The common theme on the front end is my use of TypeScript, on every project I do. Again the trade off from agility to guard rails, but I find in some cases, having typings in your IDE actually lets you go faster because you don’t need to look things up which reduces your cognitive overhead. Adding static typing doesn’t sound like it reduces cognitive overhead, does it? Well, once you’ve done the groundwork (I find I get the most value from typing all of my models coming from outside of my system, as these are the hardest to look up, validate or reason about), it will make you more productive, and catch lots of bugs — especially those “Undefined is not an object” kinds, because every type that can be undefined will be marked as such so you know when you need to handle null cases and when not. Lastly, typings in your IDE give you very fast feedback — as you’re typing.

Development workflow

With create-react-app or Angular for the front end I get live reloading out of the box. I use nodemon for the API code to keep that reloading as I change code.

Automated testing, deployment, crashes: jest, bash, scp and mail

My deployment system is probably too simple for larger projects, but for those where I’m the sole developer, it gets out of my way and lets me focus on delivering.

The number of unit tests I write heavily depends on the nature of the code I’m working on: how complex and how business critical is it? TypeScript eliminates some classes of bugs, but for mitigating logic bugs, sometimes a solid unit test suite is exactly what you need. I use jest exclusively because it has all the out-of-the-box tooling I need for writing and running tests, and I love its fast feedback loop in watch mode.

For deploying, I use embarrassingly simple bash scripts with scp and ssh to deploy to DigitalOcean droplets. I don’t even use ansible or any provisioning tooling, though I probably should (if I’m claiming to learn from my experiences…).

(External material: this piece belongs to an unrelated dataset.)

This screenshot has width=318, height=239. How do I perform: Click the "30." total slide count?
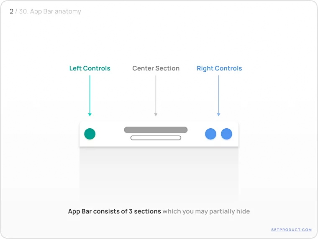tap(23, 11)
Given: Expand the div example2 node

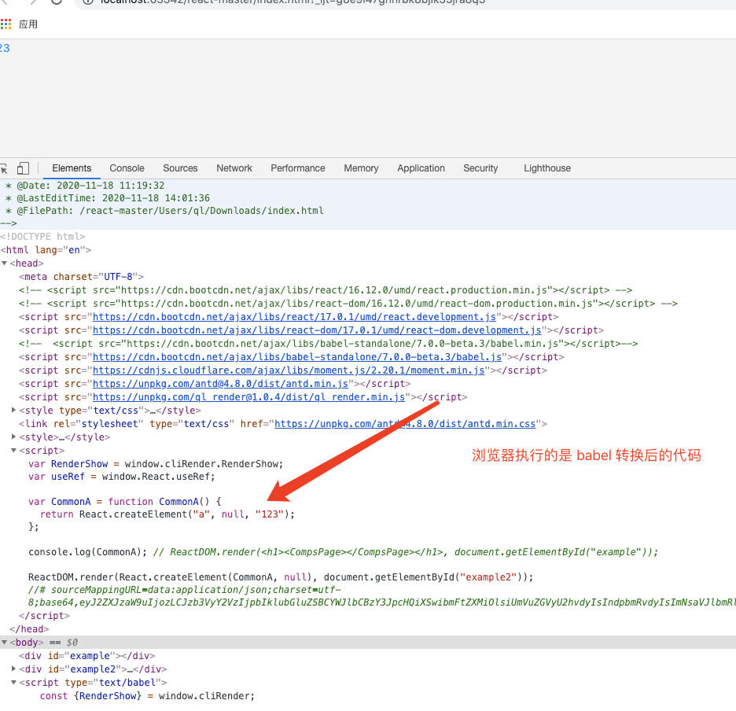Looking at the screenshot, I should [x=13, y=669].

Again though, this system is simple, has low cognitive overhead, and lets me release things quickly and often so users can give me their feedback.

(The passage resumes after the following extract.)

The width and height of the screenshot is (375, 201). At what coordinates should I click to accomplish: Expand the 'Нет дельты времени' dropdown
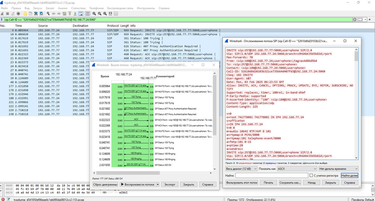338,169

A basic build script for a node/React project looks something like this (they live in the root of the project):

rm ../AppName_*.tar.gz

cd app-name

npm run build

cd ..

tar — exclude “./.git” — exclude “./.vs” — exclude “./node_modules” -pczf ../AppName_`date -u +”%Y-%m-%dT%H%M%SZ”`.tar.gz .

Sometimes the build script also deploys the app, using scp to copy it to the server and ssh to run the commands to unextract the files, restart pm2, and perhaps backup the database.

Finally, I use pm2 logs to look at logs, and have an UnhandledPromiseRejection handler in the index.js of the API scripts that maps the exception and stacktrace to an email and shoots it into my GMail inbox. No matter what your logging level is, fix those crashes!

I’m very happy with this stack, but there is room for improvement. In the future, in roughly this order:

  • Start using TypeScript on the server too
  • Write end-to-end tests for business critical functionality and happy paths (probably with jest and puppeteer)
  • Refactor those copy-pasted nginx conf files into an ansible project (though the benefits aren’t that great yet… reprovisioning the server in the event of catastrophe is still at the “oh crap, well this will take up some time but maybe I can use the event to finally put things in ansible” stage instead of the “oh crap I’ll never remember all those packages I installed, time to move everything to Heroku” stage

Footnote

This has been long, but I’d really like to give an honorable mention to Ruby on Rails. Even though I no longer use it for my projects, it has inspired so many tools and practices in our industry, showing us how to do things better. It’s still a great platform with amazing productivity for some use cases, and I wouldn’t hesitate to work on a Rails project again in 2019. Rails, you rock!